Maybe it is not the best solution but first you can use encode with 'unicode-escape' instead of decode and you get

data = 'à è ì ò ù ç @ \U0001F914'
print data.encode('unicode-escape')

\xe0 \xe8 \xec \xf2 \xf9 \xe7 @ \\U0001F914

then you have to replace \\ with \ - in Python you will need \\\\ and \\

data = 'à è ì ò ù ç @ \U0001F914'
print data.encode('unicode-escape').replace('\\\\', '\\')

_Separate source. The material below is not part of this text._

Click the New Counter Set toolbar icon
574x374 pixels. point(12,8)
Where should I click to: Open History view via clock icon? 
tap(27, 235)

\xe0 \xe8 \xec \xf2 \xf9 \xe7 @ \U0001F914

and then you can use your decode with 'unicode-escape'

data = 'à è ì ò ù ç @ \U0001F914'
print data.encode('unicode-escape').replace('\\\\', '\\').decode('unicode-escape')

à è ì ò ù ç @ 

EDIT:

It seems you have to add .decode('utf-8') at the beginning

#-*- coding: utf-8 -*-

data = 'à è ì ò ù ç @ \U0001F914'.decode('utf-8')

result = data.encode('unicode-escape').replace('\\\\', '\\').decode('unicode-escape')

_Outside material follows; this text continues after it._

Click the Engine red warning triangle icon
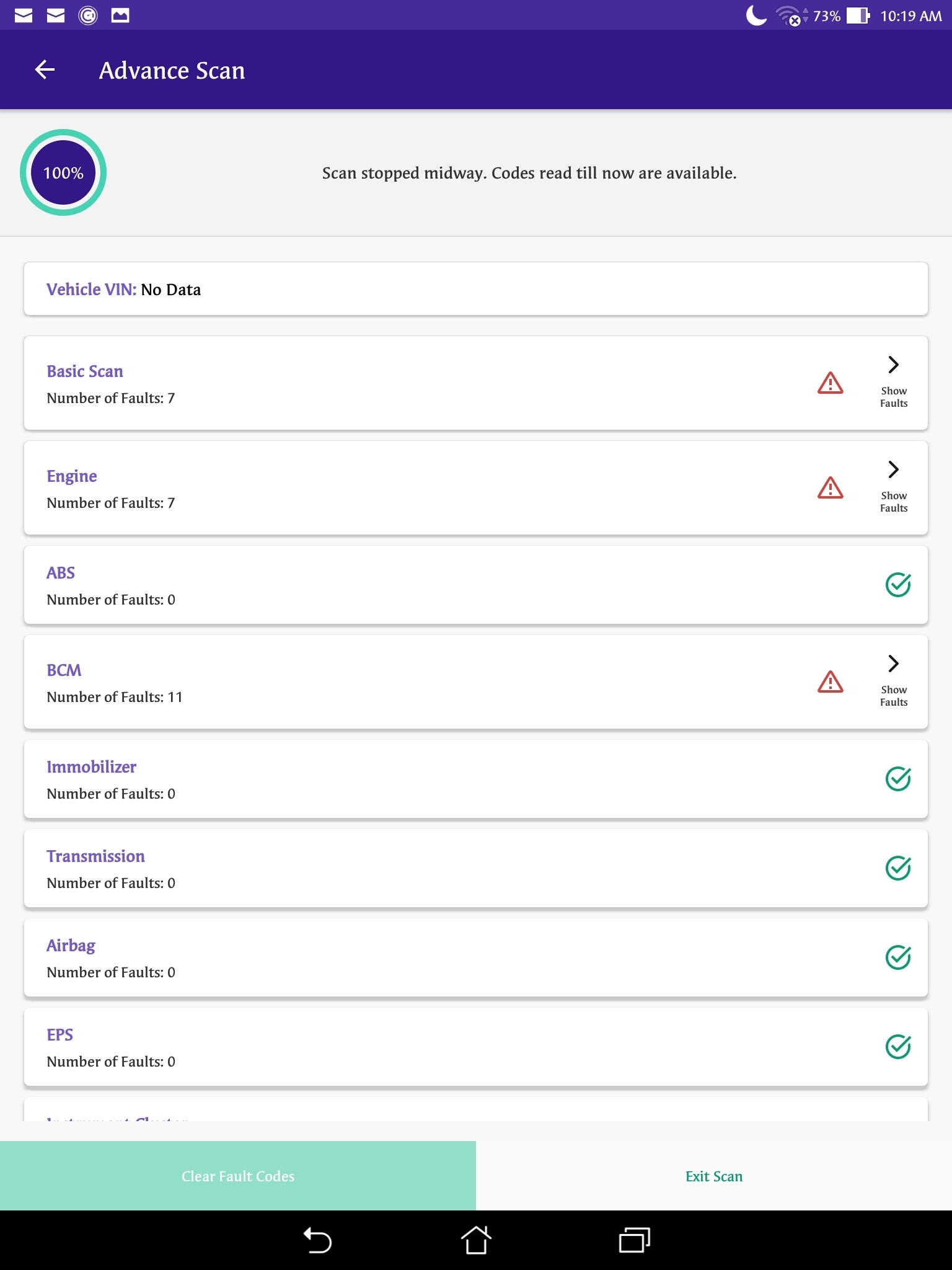This screenshot has width=952, height=1270. tap(830, 488)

print result  #.encode('utf-8')
furas
  • 134,197
  • 12
  • 106
  • 148
  • I get `UnicodeDecodeError: 'ascii' codec can't decode byte 0xc3 in position 0: ordinal not in range(128)` – Jacquelyn.Marquardt Nov 16 '16 at 20:15
  • which code - first, second or third. Assing result to variable and then print variable to see if problem is with encode/decode or with print. your console/terminal may use unknow encodind and python doesn't know how to encode text (when you use `print()`) so it use `ascii` encoding. – furas Nov 16 '16 at 20:20
  • my (your) code as it is written in my editor: `# -*- coding: utf-8 -*-` `data = 'à è ì ò ù \U0001F914'` `print data.encode('unicode-escape')` `print data.encode('unicode-escape').replace('\\\\', '\\')` `print data.encode('unicode-escape').replace('\\\\', '\\').decode('unicode-escape')` – Jacquelyn.Marquardt Nov 16 '16 at 20:37
  • And I get error at line 3 where it says `print data.encode('unicode-escape')` Error is ` File "sticker.py", line 3, in print data.encode('unicode-escape') UnicodeDecodeError: 'ascii' codec can't decode byte 0xc3 in position 0: ordinal not in range(128)` – Jacquelyn.Marquardt Nov 16 '16 at 20:39
  • you need only `data=` and last `print`. Problem is console/terminal which doesn't inform Python what endcoding it uses so `print` use `.encode('ascii')` as default. You may use `.encode('utf-8')` if your console/terminal use `utf-8` to display text. If you use WIndows then you probably will need `.encode('cp1250')` or similar. – furas Nov 16 '16 at 20:44
  • If I write in my source code file only data= and last print I get nevertheless `UnicodeDecodeError: 'ascii' codec can't decode byte 0xc3 in position 0: ordinal not in range(128)` – Jacquelyn.Marquardt Nov 16 '16 at 20:50
  • Can you reproduce your solution on your machine? – Jacquelyn.Marquardt Nov 16 '16 at 20:50
  • if I limit myself at print data I get `à è ì ò ù \U0001F914` – Jacquelyn.Marquardt Nov 16 '16 at 20:52
  • take note that in the file I'm trying to read it is not present an emoticon when I open it. instead it contains a \ then a U then a 0...... then a 1 then an F.. which are Ascii. I want to interpret the sequence \U0001F914 as an emoticon but when I successfully do it, then I can't read the accented characters.... – Jacquelyn.Marquardt Nov 16 '16 at 20:55
  • I run Linux Mint (based on Ubuntu 14.04) and I use Python 2.7.12 and I don't have this problem when I run `python script.py` in bash console – furas Nov 16 '16 at 21:00
  • Try `data = 'à è ì ò ù ç @ \U0001F914'.decode('utf-8')` – furas Nov 16 '16 at 21:05
  • THANKS! It works! Accepted as right answer, upvoted and I want to hug you via internet ;). You made my day. Next time I promise I will study the reference instead of copy-pasting without knowing. thanks again. – Jacquelyn.Marquardt Nov 16 '16 at 21:19
  • `decode/encode` always makes problem :) I send you `\U0001F914` - whatever it is :) – furas Nov 16 '16 at 21:26
0

\U0001F914 is outside of the printable range for IDLE, Tk, and most terminals.